VICI grows its business by acquiring or developing new properties. The company recently announced new partnerships with asset managers Eldridge Industries and Cain International and casino operator Red Rock Resorts. These relationships will support development projects in Beverly Hills and central California.
In the first quarter, VICI increased revenue by 3.4%. Funds from operations (FFO), a REIT-specific operating cash flow metric, declined 7.9%. The decline related to a change in the company's credit loss allowance. Despite the FFO decline, VICI raised its full-year adjusted FFO guidance to a range of $2.47 billion to $2.5 billion. The prior FFO guidance range was $2.45 billion to $2.485 billion.
4. M&T Bank Corporation (MTB)
M&T Bank Corporation by the numbers:
M&T Bank is a holding company that owns M&T Bank, other M&T-branded financial companies and Wilmington Trust, NA. The company provides traditional banking and deposit services, plus wealth management expertise. M&T has more than 960 branches, which are concentrated in the northeastern U.S.
MTB pays a quarterly dividend of $1.35, for a yield of 2.8%. The bank has raised its dividend annually since 2016, when it paid $0.70 quarterly.
MTB specializes in small business and middle market banking with a commitment to personalized customer service. This contributes to a strong deposit base, one of MTB's operational strengths. The bank's service has been recognized with "Best Bank" awards by Crisil Coalition Greenwich, a benchmarking and analytics provider.
M&T had $19.3 billion in interest-bearing deposits and $35.6 billion in investments on the balance sheet as of June 30. In the June quarter, revenue increased 4% versus the prior year and diluted EPS rose 28%. The bank's provision for credit losses declined 5%, indicating an improving loan portfolio.

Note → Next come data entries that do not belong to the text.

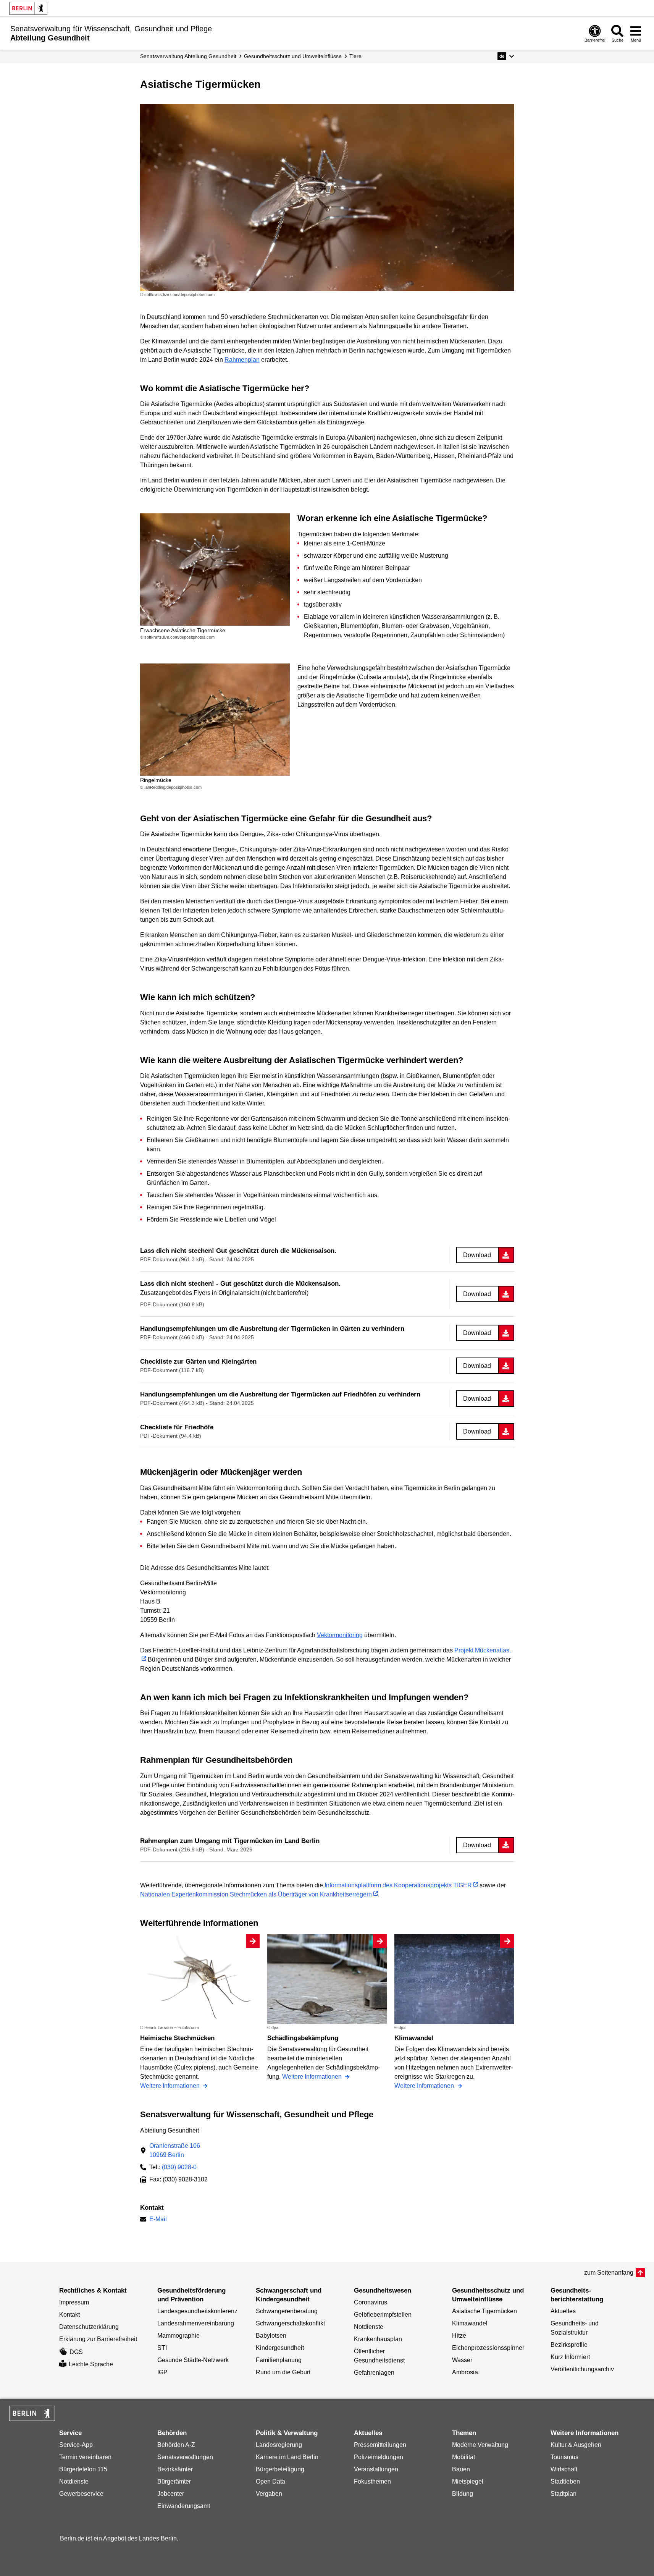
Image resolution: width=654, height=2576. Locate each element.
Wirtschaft (564, 2469)
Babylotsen (271, 2335)
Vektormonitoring (340, 1635)
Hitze (459, 2335)
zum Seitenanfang (608, 2272)
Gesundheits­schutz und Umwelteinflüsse (293, 56)
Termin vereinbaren (85, 2457)
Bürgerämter (174, 2481)
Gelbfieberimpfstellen (383, 2314)
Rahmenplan (242, 359)
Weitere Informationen (170, 2085)
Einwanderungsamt (183, 2506)
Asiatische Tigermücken (484, 2311)
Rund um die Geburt (283, 2372)
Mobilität (463, 2457)
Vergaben (269, 2493)
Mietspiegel (467, 2481)
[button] (505, 56)
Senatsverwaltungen (185, 2457)
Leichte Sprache (91, 2364)
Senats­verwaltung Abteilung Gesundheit (188, 56)
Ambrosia (465, 2372)
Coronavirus (370, 2302)
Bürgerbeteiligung (280, 2469)
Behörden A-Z (176, 2445)
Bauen (461, 2469)
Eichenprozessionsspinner (488, 2348)
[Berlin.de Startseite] (28, 8)
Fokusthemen (372, 2481)
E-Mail (158, 2220)
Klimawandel (470, 2323)
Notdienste (368, 2327)
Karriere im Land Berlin (287, 2457)
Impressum (74, 2302)
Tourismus (564, 2457)
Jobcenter (170, 2493)
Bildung (462, 2493)
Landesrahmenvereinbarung (195, 2323)
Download (477, 1255)
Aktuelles (563, 2311)
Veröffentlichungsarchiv (582, 2369)
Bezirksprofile (569, 2344)
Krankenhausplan (378, 2339)
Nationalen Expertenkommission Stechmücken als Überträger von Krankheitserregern (256, 1894)
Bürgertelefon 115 (83, 2469)
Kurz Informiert (570, 2357)
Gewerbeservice (81, 2493)
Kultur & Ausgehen (576, 2445)
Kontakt (69, 2314)
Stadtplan (563, 2493)
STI (162, 2348)
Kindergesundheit (280, 2348)
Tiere (355, 56)
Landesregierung (279, 2445)
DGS (76, 2352)
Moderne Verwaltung (480, 2445)
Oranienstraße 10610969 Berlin (174, 2150)
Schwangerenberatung (287, 2311)
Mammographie (178, 2335)
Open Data (270, 2481)
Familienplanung (279, 2360)
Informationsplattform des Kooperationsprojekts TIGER (398, 1885)
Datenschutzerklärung (89, 2327)
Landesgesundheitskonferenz (197, 2311)
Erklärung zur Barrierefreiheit (98, 2339)
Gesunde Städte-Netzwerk (193, 2360)
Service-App (76, 2445)
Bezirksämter (175, 2469)
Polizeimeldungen (378, 2457)
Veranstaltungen (376, 2469)
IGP (162, 2372)
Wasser (462, 2360)
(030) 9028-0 (179, 2167)
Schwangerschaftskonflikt (290, 2323)
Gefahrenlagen (374, 2372)
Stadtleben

One trend to watch is M&T's net interest margin (NIM). In the second quarter, M&T's NIM declined 4 basis points. The metric is still higher than it was in the prior year, however.
5. California Water Service Group (CWT)
California Water Service Group by the numbers:
California Water Service Group provides water utility services and wastewater treatment for more than two million customers in California, Hawaii, New Mexico, Texas and Washington. CWT is the third largest publicly traded water utility in the U.S.
CWT pays a quarterly dividend of $0.30, for a yield of 2.7%. The utility company has raised its dividend annually for 59 years. The five-year compound annual growth rate of the dividend is 7.7%.
CWT is financially strong and operates a regulated and predictable business —the qualities you want from a reliable dividend stock. The utility grows through infrastructure investment that outpaces depreciation and strategic acquisitions. In 2025 through 2027, CWT leadership expects to increase capital expenditures to more than four times depreciation. In the past 10 years, the target multiple has been three times.
The utility has delivered consistent growth in non-GAAP revenue, net income and diluted EPS since 2022. A rate relief action that increased 2024 revenue by $90.3 million skews the growth in GAAP results.
In the first quarter 2025, CWT reported adjusted revenue growth of 13% and adjusted diluted EPS growth of 214%.
Bottom Line
The best dividend stocks to buy now aren't necessarily those with the highest yield. With uncertainty on the horizon for the U.S. economy, leaning into proven dividend payers is a smart strategy.